Writing Liberated by Love, Finding Truth Beyond Lies and Pain came about over a period of years, starting with writing essays and articles for two small weekly newspapers. My husband and I had experienced a major crisis in our marriage and in our business in 2007 and had gone through counseling with our pastors to save our marriage. For the first time in more than twenty-five years, I faced the past I had kept hidden of having had three abortions in my first marriage, realizing that I still was carrying anger, grief and guilt from the trauma of losing my children.

Afterward, I tentatively began to write and speak out in defense of life and wrote to expose the lies women were being told by the abortion industry and feminism. With the anointing of the Holy Spirit, I was able to write powerfully and truthfully. I spent several years as a post-abortion counselor at a pregnancy center but was frustrated at reaching so few people with my testimony.
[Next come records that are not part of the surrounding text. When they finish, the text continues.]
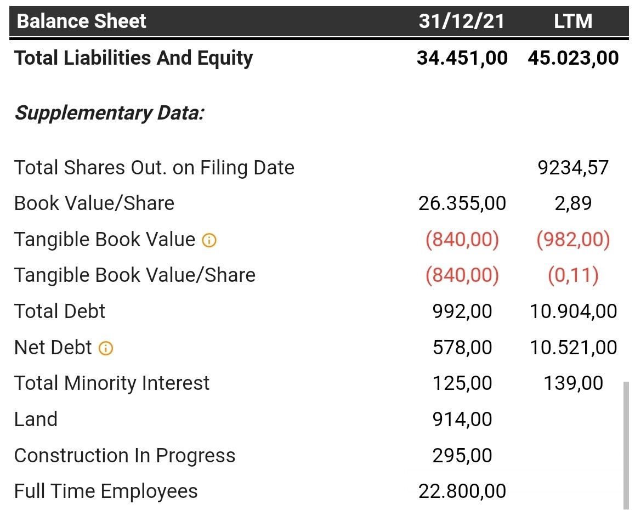635x510 pixels.
Task: Select the 45.023,00 total value
Action: pyautogui.click(x=574, y=58)
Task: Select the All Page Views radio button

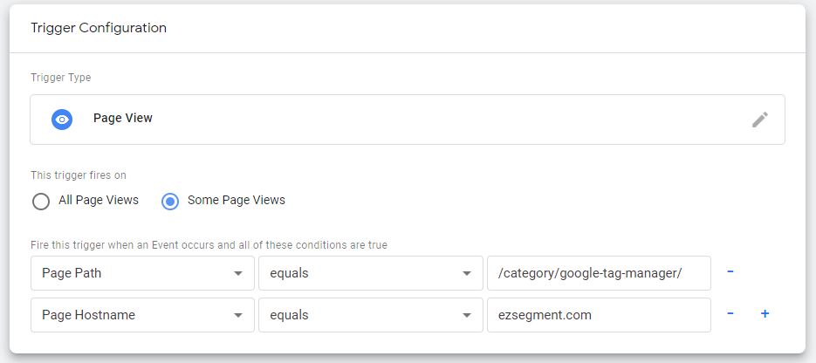Action: [41, 202]
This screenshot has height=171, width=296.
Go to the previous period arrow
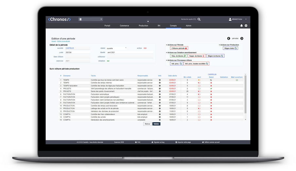click(229, 39)
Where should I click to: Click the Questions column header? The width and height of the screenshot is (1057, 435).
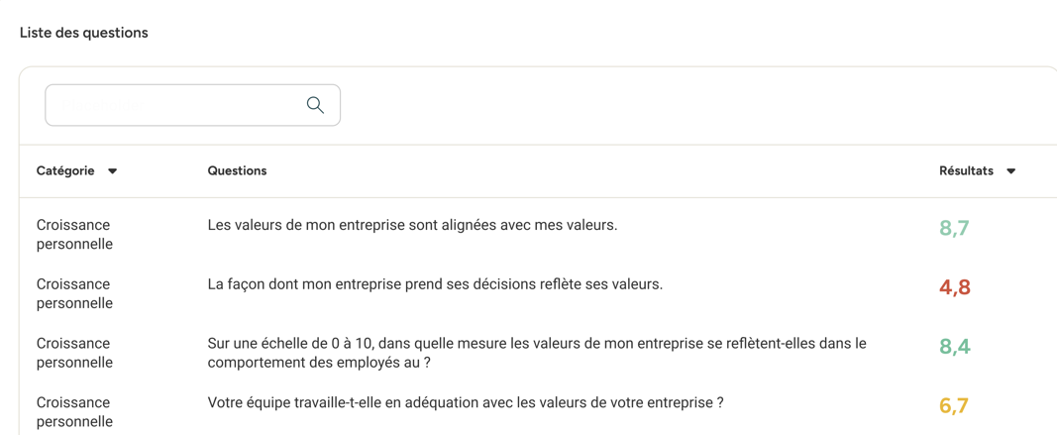(x=238, y=170)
Giving the glory to God for His healing of Crohn’s disease and abortion in articles gradually changed into a vision for a book, but serious work on the manuscript did not happen for years. At the Colorado Christian Writers Convention in 2016, I was awarded the first prize for my eight-hundred-word prose essay in the non-published category on my personal experience with abortion. Being recognized by this distinguished group gave me confidence and introduced me to Peter Lundell, who ended up editing my book.

Although I had been through abortion healing groups and counseling with my pastor, writing about my past was an emotional experience with many tears. I had been in denial about my past for so many years that a torrent of emotions came that seemed would never end. With the love of my husband and the encouragement of friends, I finally signed a publishing contract in 2019 and went through final editing with Trilogy Christian Publishing. My book was released on March 19, 2021.

Having been a biology major in college, I had done little creative writing. A friend once told me that God could teach someone the skill of writing if he had the passion, but that skill alone would not make up for lack of passion. I learned enough of the skill to finish after much editing and rewriting. Now my greatest desire is that people see Jesus as the answer to their lives also, because He changed me and saved me and my children from a very dark, lost place.